*INPUT RECORDS*.
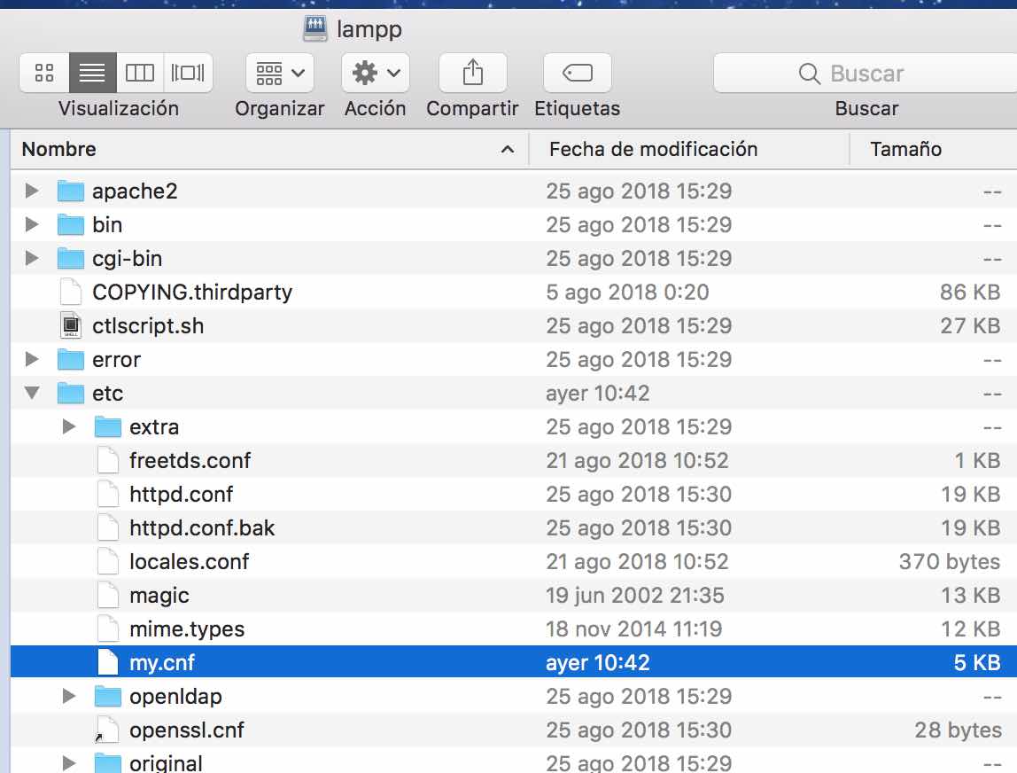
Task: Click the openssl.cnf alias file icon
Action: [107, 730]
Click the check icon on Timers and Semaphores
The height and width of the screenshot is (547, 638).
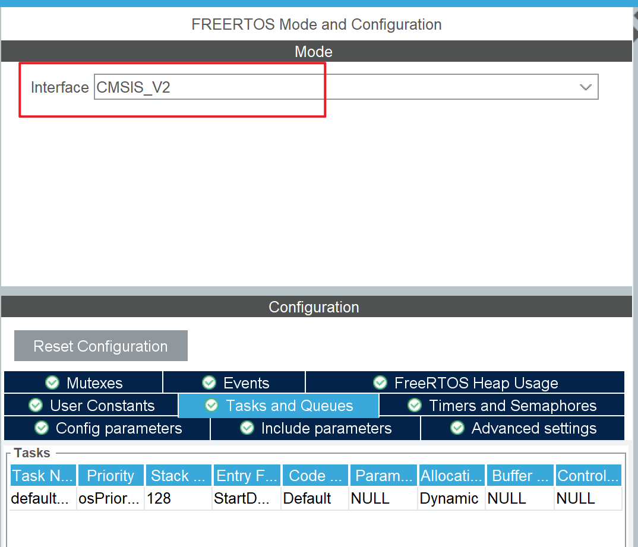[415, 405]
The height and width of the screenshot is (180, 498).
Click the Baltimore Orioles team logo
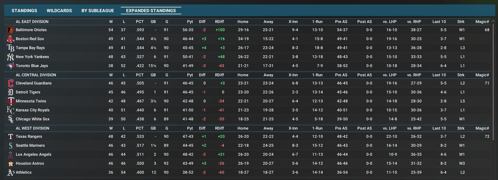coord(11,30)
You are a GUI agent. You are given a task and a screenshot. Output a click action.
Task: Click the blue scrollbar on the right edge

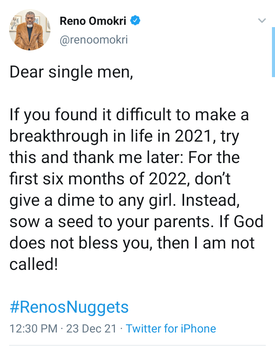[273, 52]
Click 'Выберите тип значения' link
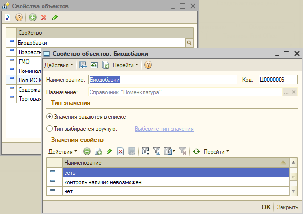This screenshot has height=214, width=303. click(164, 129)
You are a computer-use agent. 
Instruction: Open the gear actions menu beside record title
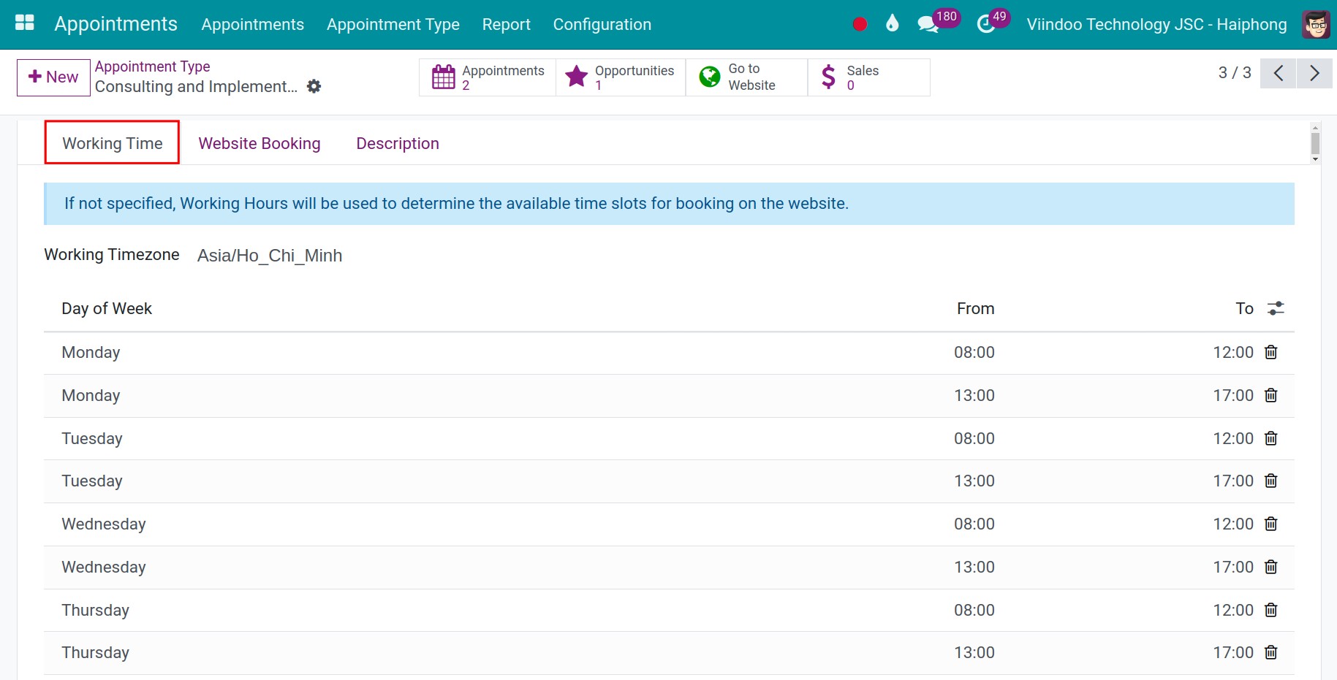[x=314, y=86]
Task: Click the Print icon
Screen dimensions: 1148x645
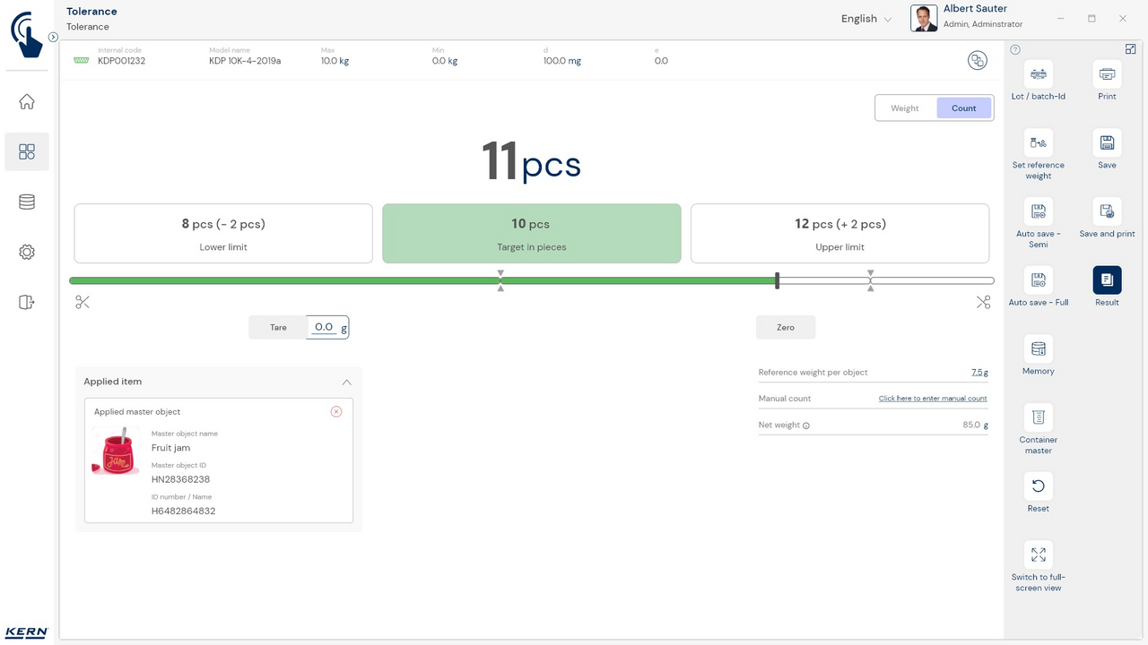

*THE PROBLEM*. Leave out the pictures, then reproduce exactly the run of lines from the one that contains "Click the check icon on Timers and Semaphores" to the final line of the listing above.

*EXPECTED ANSWER*.
Click the check icon on Timers and Semaphores
The height and width of the screenshot is (547, 638).
[415, 405]
The height and width of the screenshot is (180, 498).
Click the Baltimore Orioles team logo
coord(11,30)
You are a GUI agent. You are given a task and a screenshot. Output a click action.
Task: Click the blue scrollbar on the right edge

[273, 52]
Click 'Выберите тип значения' link
This screenshot has height=214, width=303. click(164, 129)
You are a computer-use agent. 
Instruction: Open the gear actions menu beside record title
[x=314, y=86]
Task: Click the Print icon
Screen dimensions: 1148x645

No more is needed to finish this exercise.